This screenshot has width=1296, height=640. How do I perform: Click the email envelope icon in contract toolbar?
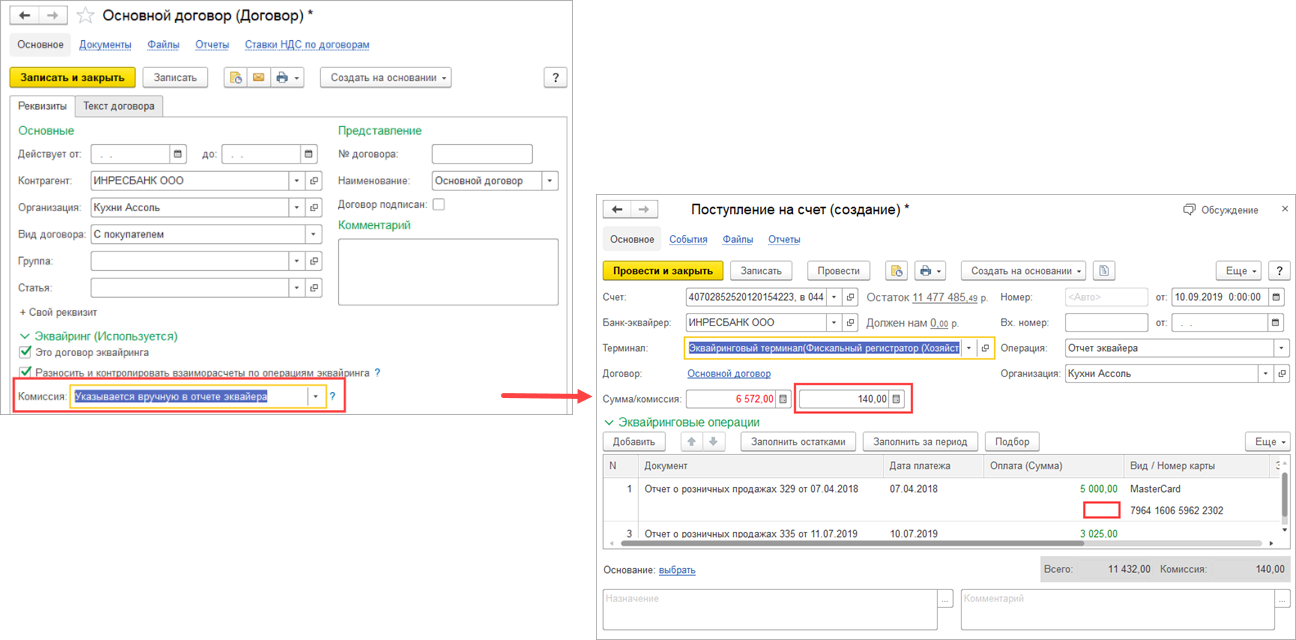pos(258,77)
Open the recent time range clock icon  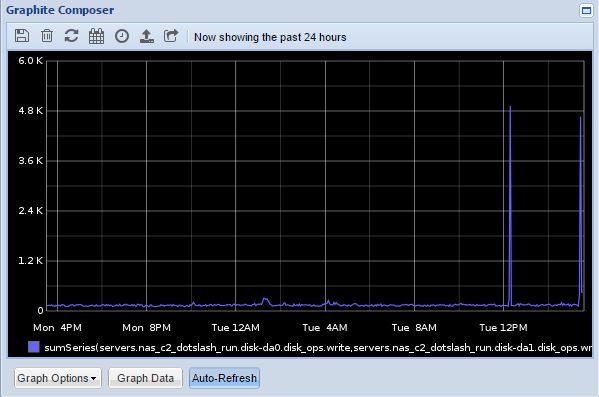[x=122, y=36]
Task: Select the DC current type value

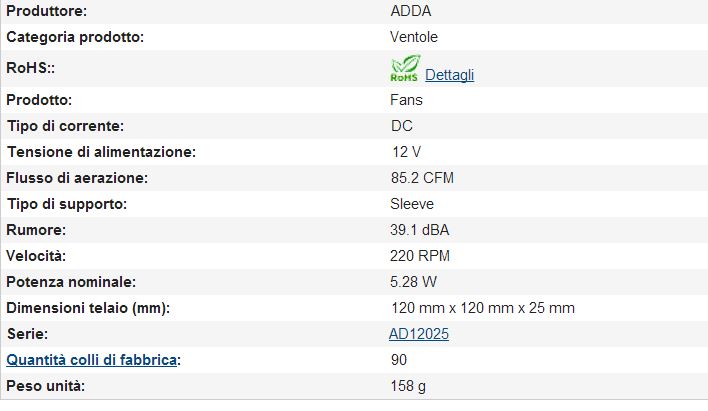Action: coord(402,126)
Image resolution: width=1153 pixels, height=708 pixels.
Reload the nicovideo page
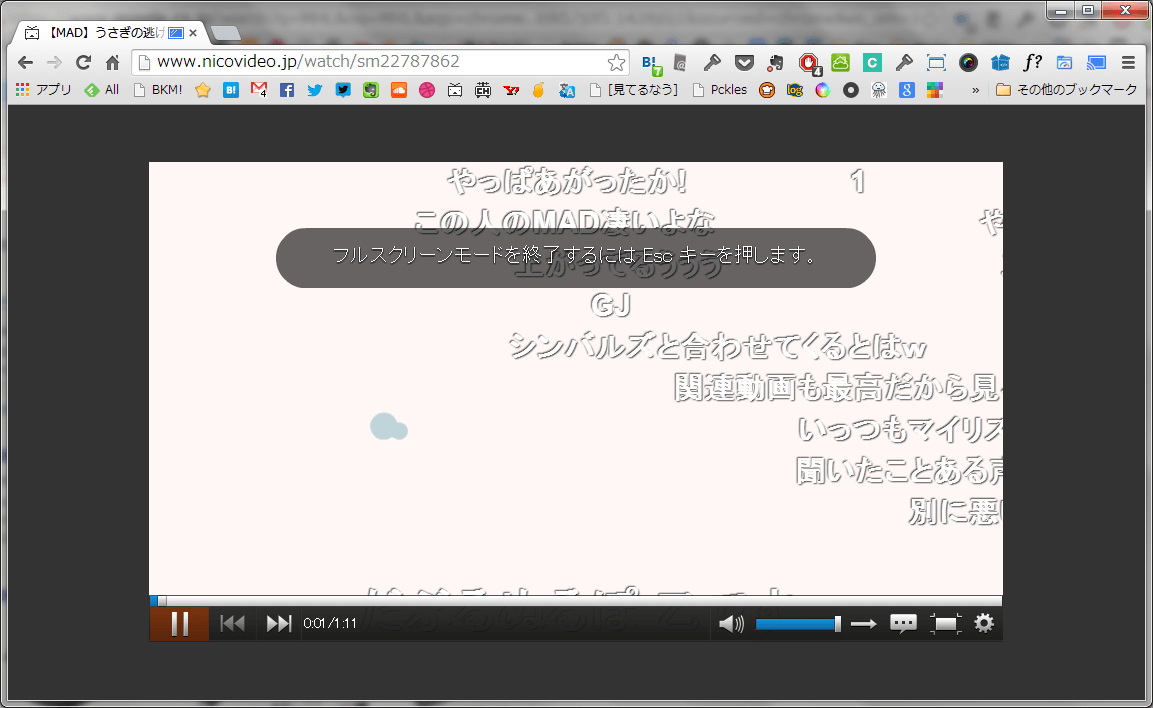pos(84,62)
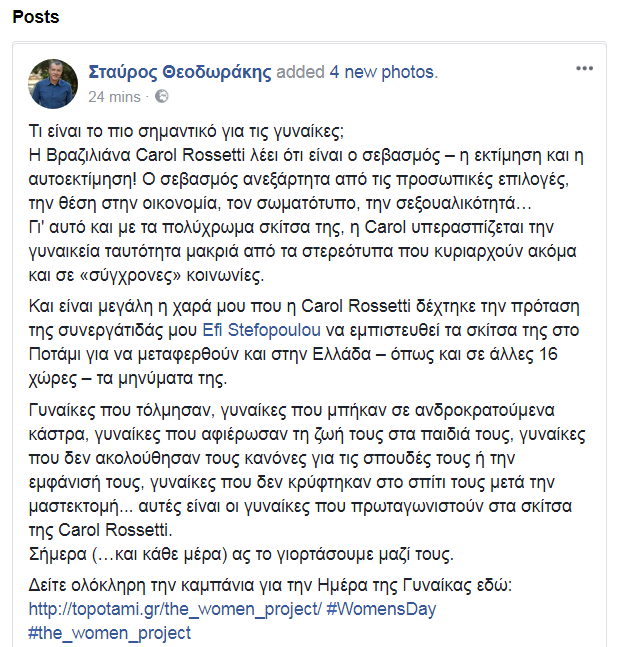Click the word 'added' in post header
Image resolution: width=618 pixels, height=647 pixels.
tap(300, 72)
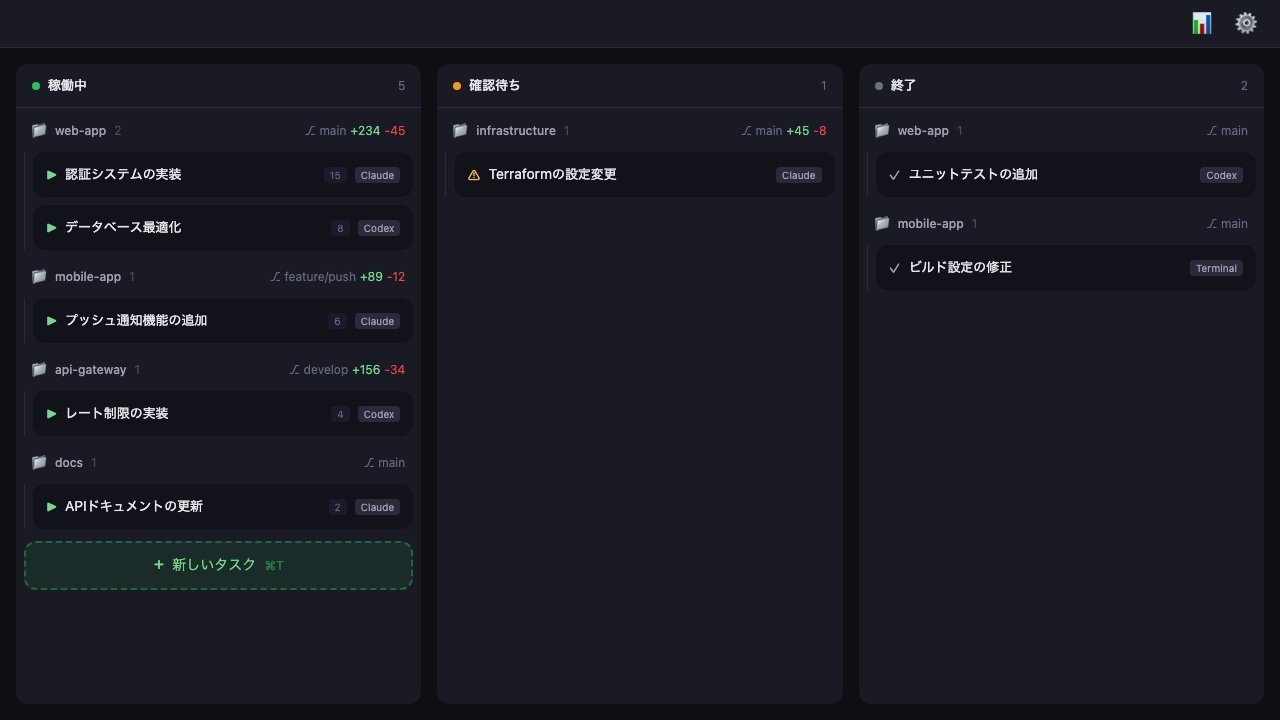Collapse the mobile-app group in 終了 column
This screenshot has height=720, width=1280.
(x=930, y=223)
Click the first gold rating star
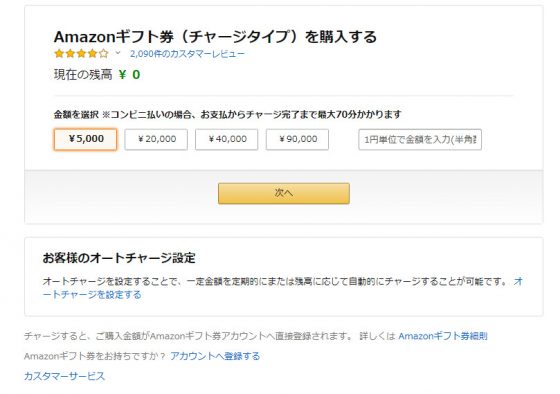This screenshot has height=394, width=560. click(59, 54)
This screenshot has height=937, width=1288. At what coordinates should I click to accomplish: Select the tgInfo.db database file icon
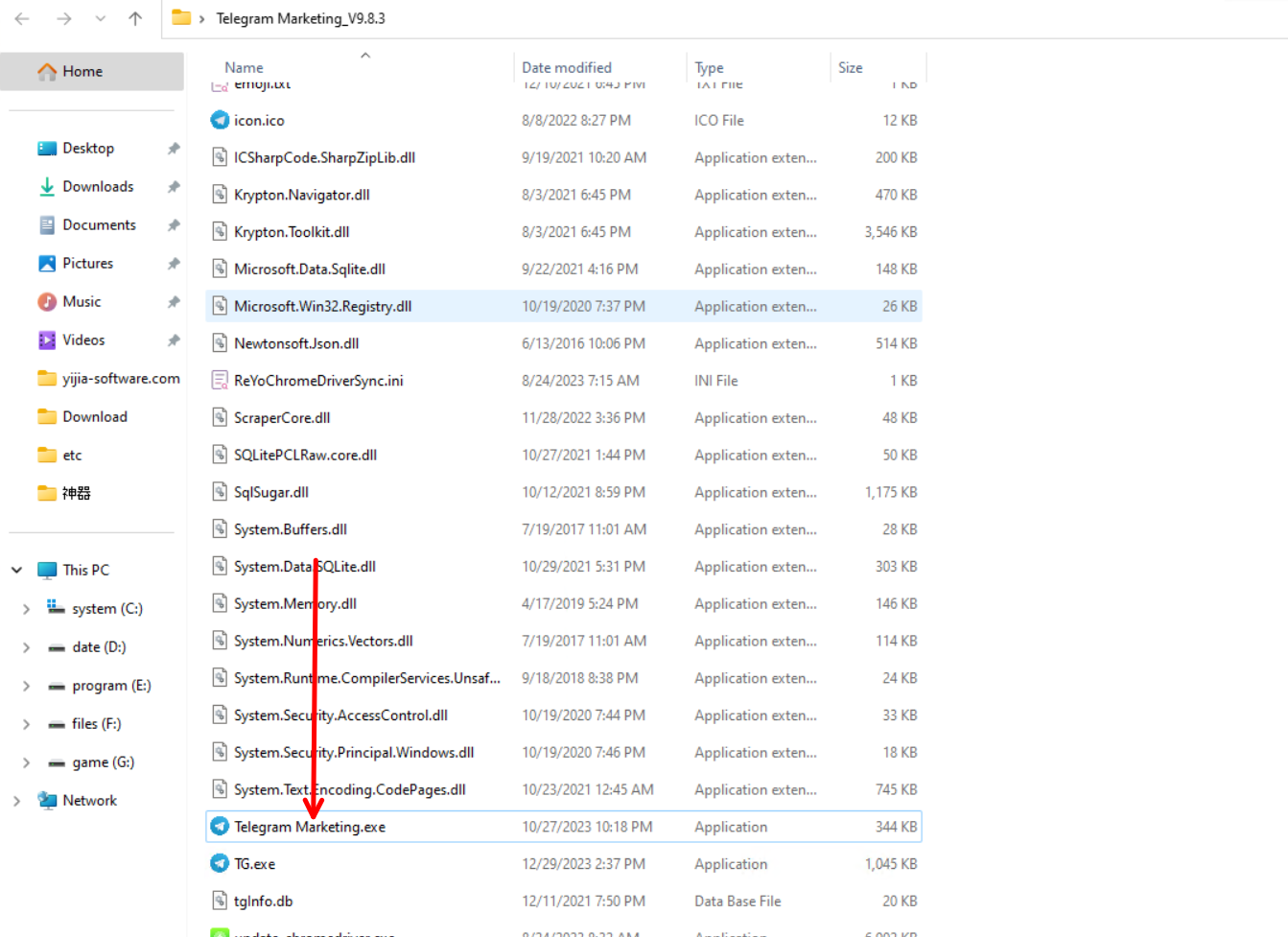pyautogui.click(x=220, y=902)
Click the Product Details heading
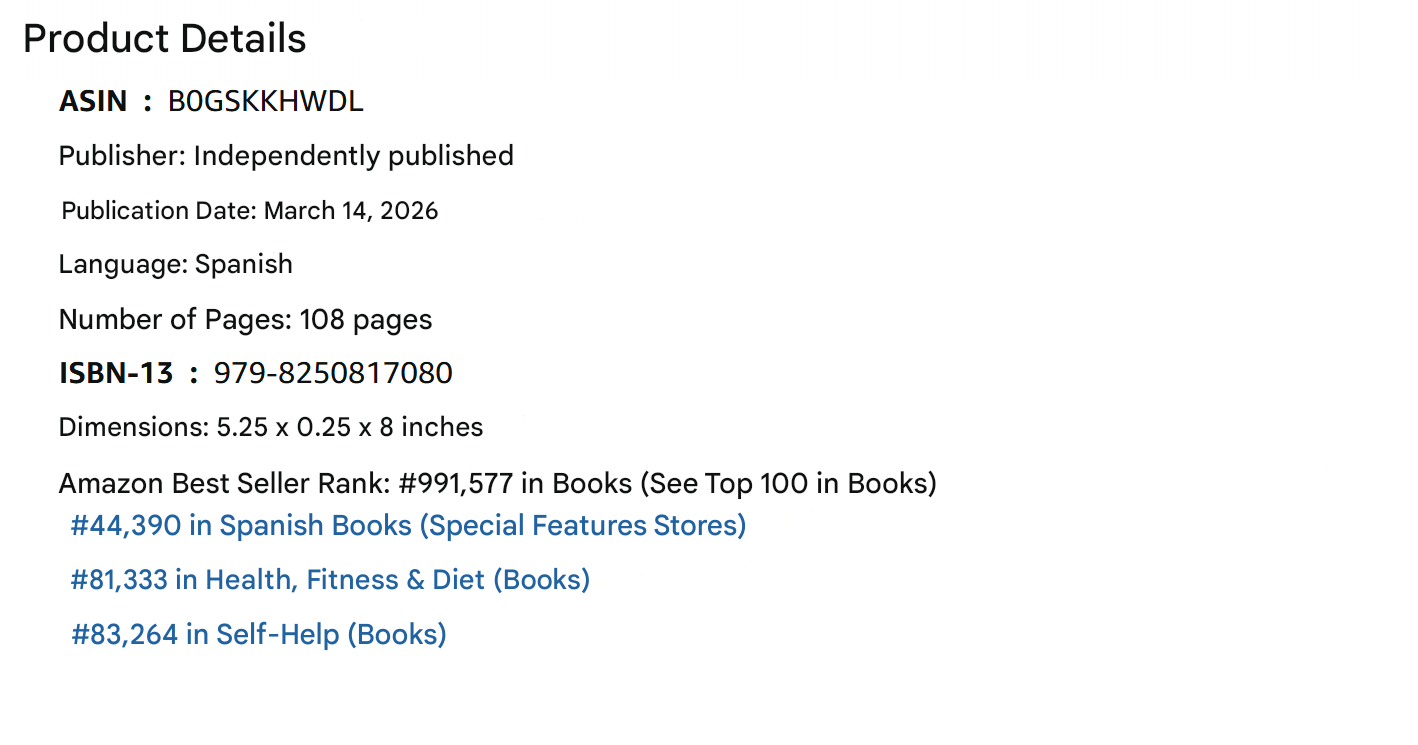This screenshot has height=745, width=1418. 165,39
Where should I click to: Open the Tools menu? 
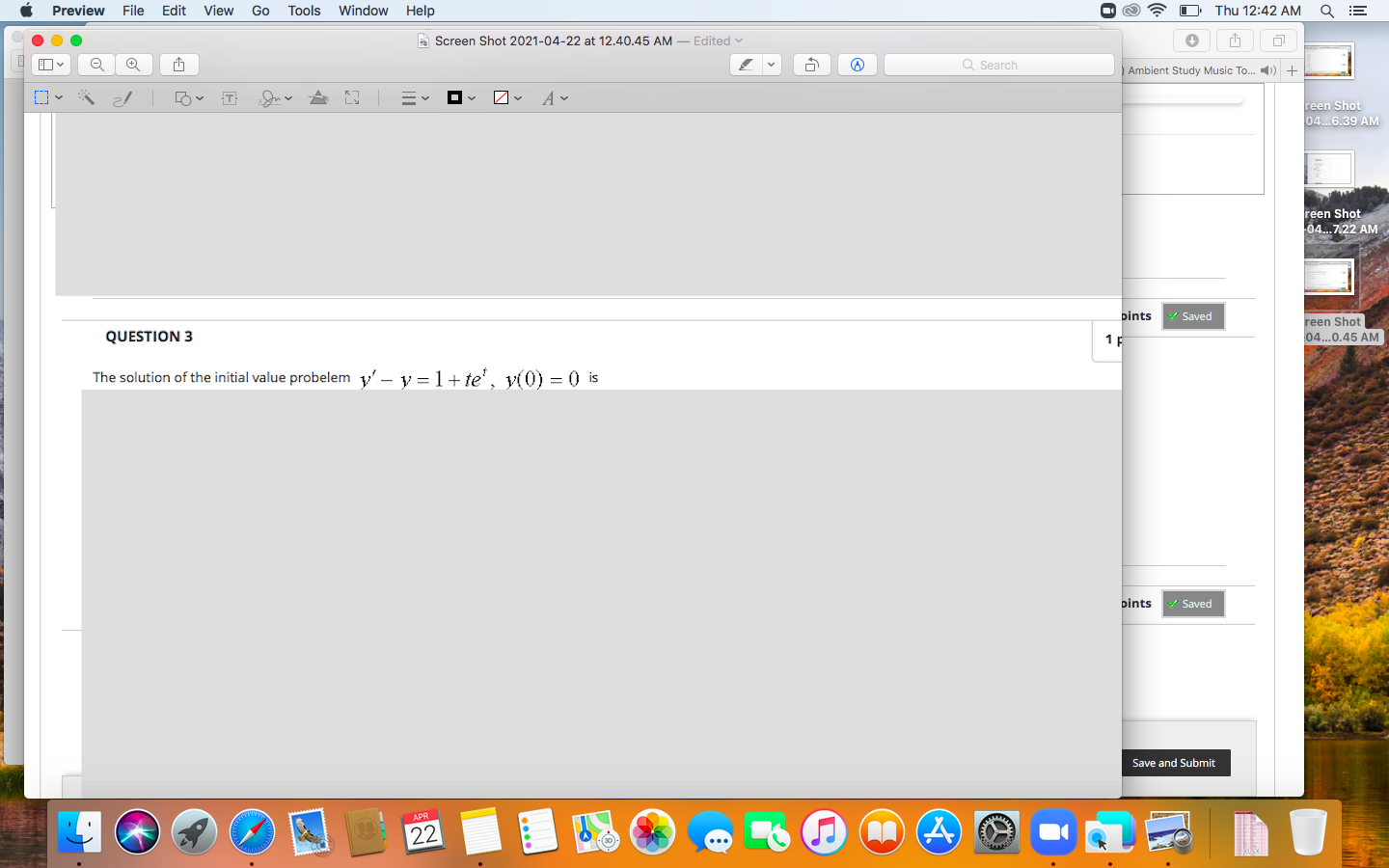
=-=-=-=-=
◆ **TASK GOAL**
Leave the pictures out, and copy exactly each line from the one containing "Click the Product Details heading" through the final line of the data.

◆ **ANSWER SECTION**
Click the Product Details heading
This screenshot has height=745, width=1418. 165,39
Where should I click to: Open the Tools menu? 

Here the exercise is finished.